According to the profile 16TH ST was built in 1901 with a 152 lever General Railway Signal Model 2 "pistol grip" interlocking machine. This was a very early example of this machine and used a beefed up version of the Taylor machine grip handle instead of the more iconic "pistol grip" that later became standard. This hybrid machine is the missing link that shows the direct lineage between the Taylor Model 2 (as seen in Willows Tower) and GRS Model 2. If this machine was actually built in 1901 that would indicate some overlap between the Taylor and GRS production runs and as you can see in the 1931 diagram even that is labeled Taylor so exactly how this machine was being branded and sold at the time is a bit uncertain.
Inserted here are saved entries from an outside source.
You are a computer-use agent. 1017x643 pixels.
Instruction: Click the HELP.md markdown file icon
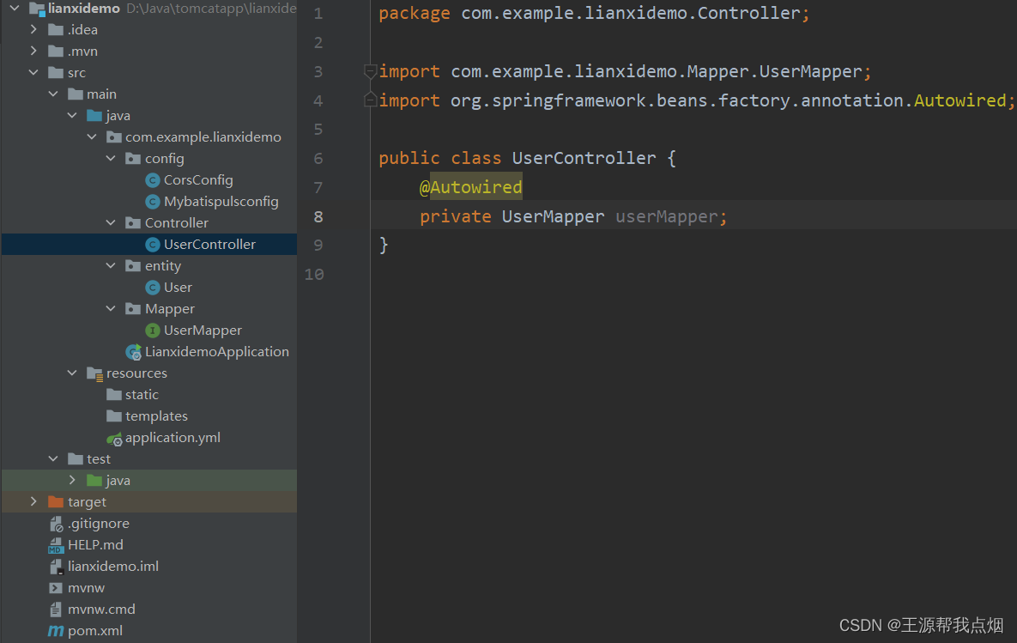(x=55, y=544)
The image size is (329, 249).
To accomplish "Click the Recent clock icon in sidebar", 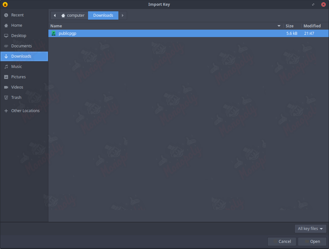I will tap(6, 15).
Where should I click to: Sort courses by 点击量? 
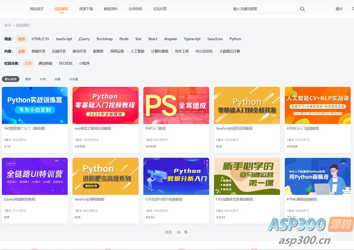(73, 79)
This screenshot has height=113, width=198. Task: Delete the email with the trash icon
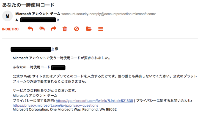(x=65, y=29)
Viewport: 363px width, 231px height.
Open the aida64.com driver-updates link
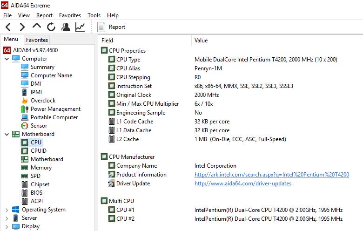pos(242,183)
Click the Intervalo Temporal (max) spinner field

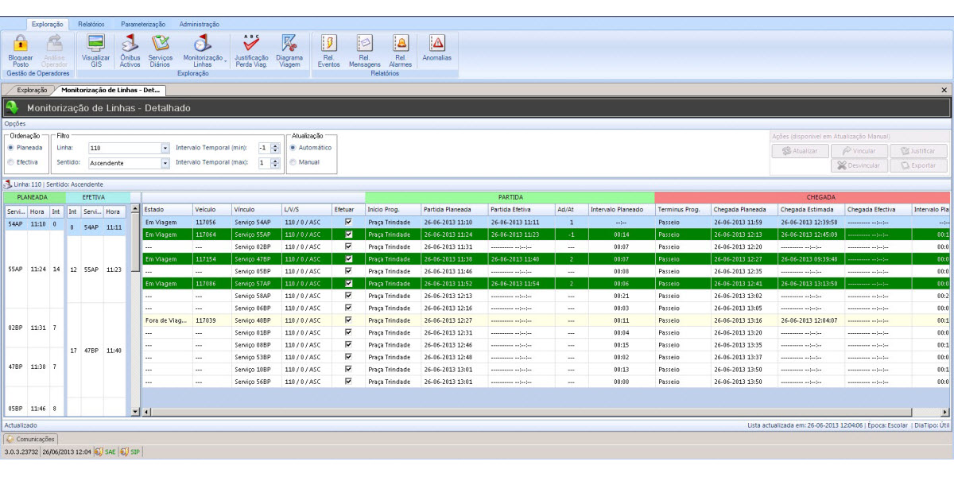tap(264, 163)
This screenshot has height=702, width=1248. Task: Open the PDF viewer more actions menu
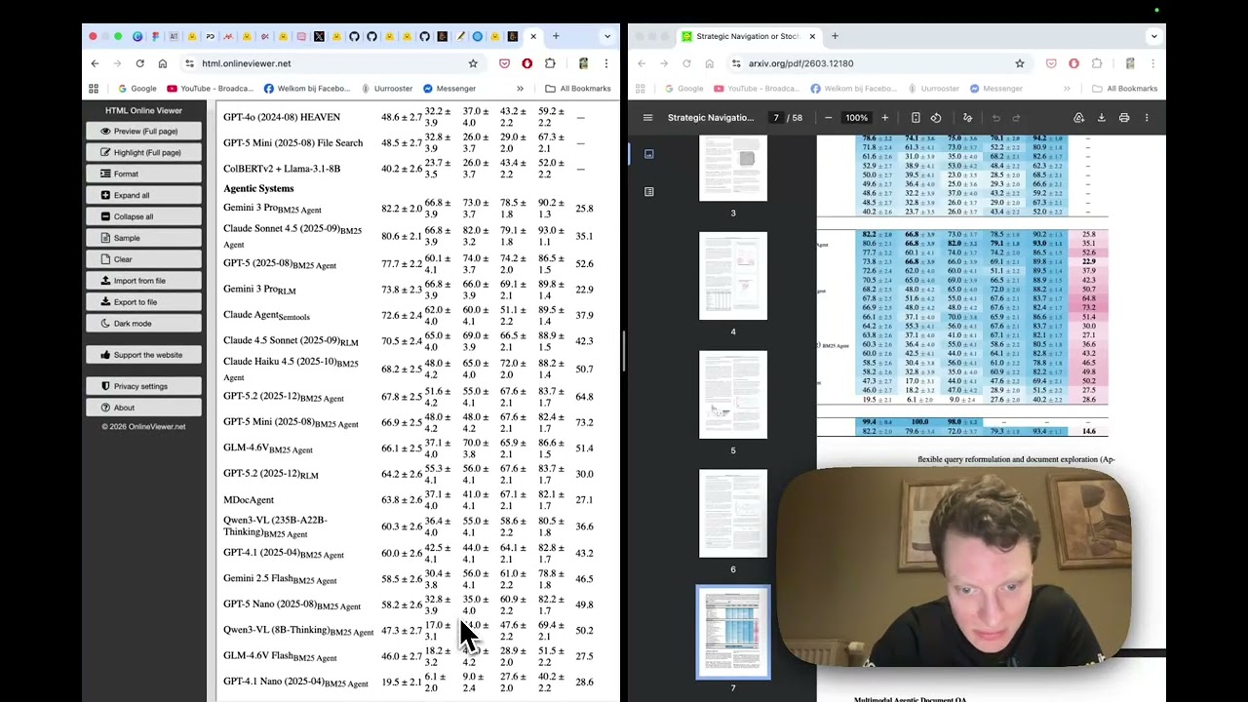tap(1147, 118)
Turning right from the model board to look along the GRS Model 2 power frame we can see that this tower is really a dump inside and the plastic sheeting over the windows is an indication of the heroic attempts by operators to keep Chicago's famous wind at bay.

Scooching down a bit to about lever 64 we can get a sense of the number of spare spaces that have developed on the main frame as the plant was rationalized over the tower's 11 decades of service. In the far right corner we can see the 48 lever GRS Model 5 machine that was installed sometime in the 20's or 30s to control a seperate logical section that contained some combination of crossovers with the New York Central, south of the main plant. While these have been completely removed, the old model board and interlocking machine have been remarkably preserved.

Also of interest in this photo are the 68 and 69 levers for the last remaining crossover in the interlocking plant. Because the high voltage current that ran the point machines were routed through contacts on the levers, the pistol grip style machine was limited to powering one set of points per lever due to the electric current limitations of these contacts. Crossovers thus had to use two lever spaces, but were worked in tandem from a single pistol grip with the second lever being omitted. These phantom levers for crossovers are marked with a (#) on the diagram.

Looking back in the opposite direction toward lever 1 from lever 145 we can see the placement of the model board, microwave over and other assorted debris.